Simonin-Wilmer Irving, Orozco-Del-Pino Pedro, Bishop D Timothy, Iles Mark M, Robles-Espinoza Carla Daniela
Laboratorio Internacional de Investigación sobre el Genoma Humano, Universidad Nacional Autónoma de México, Campus Juriquilla, Queretaro, Mexico.
Biostatistics Department, University of Michigan, Ann Arbor, MI, United States.
Front Genet. 2021 Nov 5;12:703901. doi: 10.3389/fgene.2021.703901. eCollection 2021.
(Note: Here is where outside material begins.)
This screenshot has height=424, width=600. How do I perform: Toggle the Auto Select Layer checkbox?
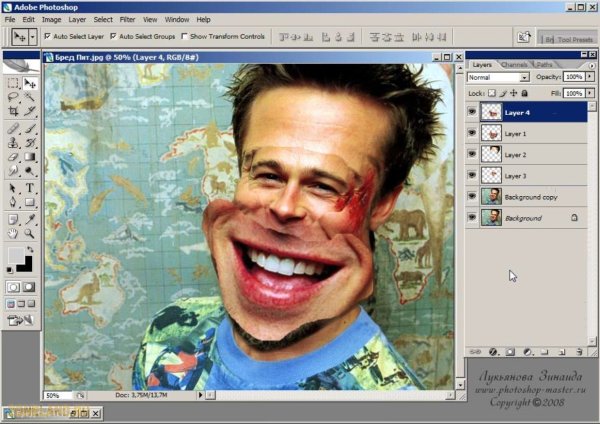click(48, 36)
Genome-wide association studies (GWAS) have been very successful at identifying genetic variants influencing a large number of traits. Although the great majority of these studies have been performed in European-descent individuals, it has been recognised that including populations with differing ancestries enhances the potential for identifying causal SNPs due to their differing patterns of linkage disequilibrium. However, when individuals from distinct ethnicities are included in a GWAS, it is necessary to implement a number of control steps to ensure that the identified associations are real genotype-phenotype relationships. In this Review, we discuss the analyses that are required when performing multi-ethnic studies, including methods for determining ancestry at the global and local level for sample exclusion, controlling for ancestry in association testing, and post-GWAS interrogation methods such as genomic control and meta-analysis. We hope that this overview provides a primer for those researchers interested in including distinct populations in their studies.
全基因组关联研究(GWAS)在识别影响大量性状的基因变异方面非常成功。尽管这些研究绝大多数是在欧洲血统个体中进行的,但人们已经认识到,纳入不同血统的人群会因连锁不平衡模式不同而增加识别因果单核苷酸多态性(SNP)的潜力。然而,当来自不同种族的个体被纳入GWAS时,有必要实施一些控制步骤,以确保所识别的关联是真实的基因型-表型关系。在本综述中,我们讨论了进行多民族研究时所需的分析,包括在全球和局部层面确定血统以进行样本排除的方法、在关联测试中控制血统的方法,以及GWAS后 interrogation 方法,如基因组控制和荟萃分析。我们希望这一概述能为那些有兴趣在研究中纳入不同人群的研究人员提供一个入门指南。